Prolonged or chronic pain is the most common complication of an ankle sprain. Even severe sprains should be healed and pain-free after 8 weeks, so if pain persists (with inflammation) there is likelihood of an undiagnosed fracture, cartilage tear, or ruptured tendon. Prolonged pain without inflammation occurs primarily with nerve injury. Chronic pain frequently disrupts normal walking, which then can affect joints of the hips, lower back and knees.
Persistent swelling of the ankle is caused by several conditions, most commonly from unhealed torn ligaments, or by bone contusion leading to compression between the ankle joints, or by damaged and impinged blood vessels. Chronic swelling is sometimes caused by synovitis, which is inflammation of the inner lining of the ankle joint capsules. Persistent swelling of the ankle joints is usually accompanied by low-grade pain, but sometimes can occur without pain.
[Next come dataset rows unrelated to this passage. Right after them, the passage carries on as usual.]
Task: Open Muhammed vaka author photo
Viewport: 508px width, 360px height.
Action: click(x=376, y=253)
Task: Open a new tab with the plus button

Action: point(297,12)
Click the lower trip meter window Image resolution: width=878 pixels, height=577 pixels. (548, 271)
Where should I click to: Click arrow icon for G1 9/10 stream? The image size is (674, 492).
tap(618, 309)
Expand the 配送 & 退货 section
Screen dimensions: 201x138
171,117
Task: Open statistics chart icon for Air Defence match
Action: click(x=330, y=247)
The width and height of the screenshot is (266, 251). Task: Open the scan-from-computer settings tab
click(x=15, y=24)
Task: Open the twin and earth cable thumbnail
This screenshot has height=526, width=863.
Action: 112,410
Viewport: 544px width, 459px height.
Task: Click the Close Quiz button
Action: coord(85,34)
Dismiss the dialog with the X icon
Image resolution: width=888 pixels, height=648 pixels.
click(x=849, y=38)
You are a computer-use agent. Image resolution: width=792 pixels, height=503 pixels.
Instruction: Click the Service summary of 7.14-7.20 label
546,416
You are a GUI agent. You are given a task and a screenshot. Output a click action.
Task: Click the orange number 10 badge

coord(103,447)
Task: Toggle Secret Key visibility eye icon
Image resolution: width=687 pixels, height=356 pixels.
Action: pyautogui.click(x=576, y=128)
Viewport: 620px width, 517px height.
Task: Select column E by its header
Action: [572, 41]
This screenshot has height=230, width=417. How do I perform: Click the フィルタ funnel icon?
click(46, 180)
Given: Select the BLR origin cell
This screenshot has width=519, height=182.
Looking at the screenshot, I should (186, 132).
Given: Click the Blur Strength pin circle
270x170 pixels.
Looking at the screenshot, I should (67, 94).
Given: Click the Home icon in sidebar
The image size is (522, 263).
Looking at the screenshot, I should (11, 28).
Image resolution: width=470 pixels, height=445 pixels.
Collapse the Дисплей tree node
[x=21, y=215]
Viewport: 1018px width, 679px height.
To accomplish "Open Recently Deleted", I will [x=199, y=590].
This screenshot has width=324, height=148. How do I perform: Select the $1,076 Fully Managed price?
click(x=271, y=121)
Stiffness is another complication of ankle sprains and usually a consequence of excessive swelling or inflammation. Ankle stiffness is usually accompanied by achy pain and leads to reduced range of motion, especially dorsiflexion. Over many months, reduced range of motion and joint dysfunction can lead to osteoarthritis, which is evidenced by bone spurs and reduced joint space on x-ray.
Ankle instability occurs when a sprained ligament (usually the outside lateral ones) heals in a stretched position (gross laxity) as opposed to its normal anatomic position, causing the ankle to become hyper-mobile and move in abnormal ways. Instability creates a sense of the ankle about to "give away" and may be accompanied by persistent low-grade swelling and pain. Ankle instability usually involves consistent weakening of the joints and greatly increases the likelihood of future ankle sprains.
Nerve injuries may occur with either a significant twisting of an ankle sprain, and/or chronic swelling of the ankle leading to pressure on the cutaneous nerves surrounding the ankle. Symptoms include burning pain, shooting pain, numbness, and muscle weakness, all of which are usually exacerbated by walking. Muscle weakness often causes re-injury due to reduced coordination. Abnormal proprioception may also result, which affects balance and stability of the foot and ankle.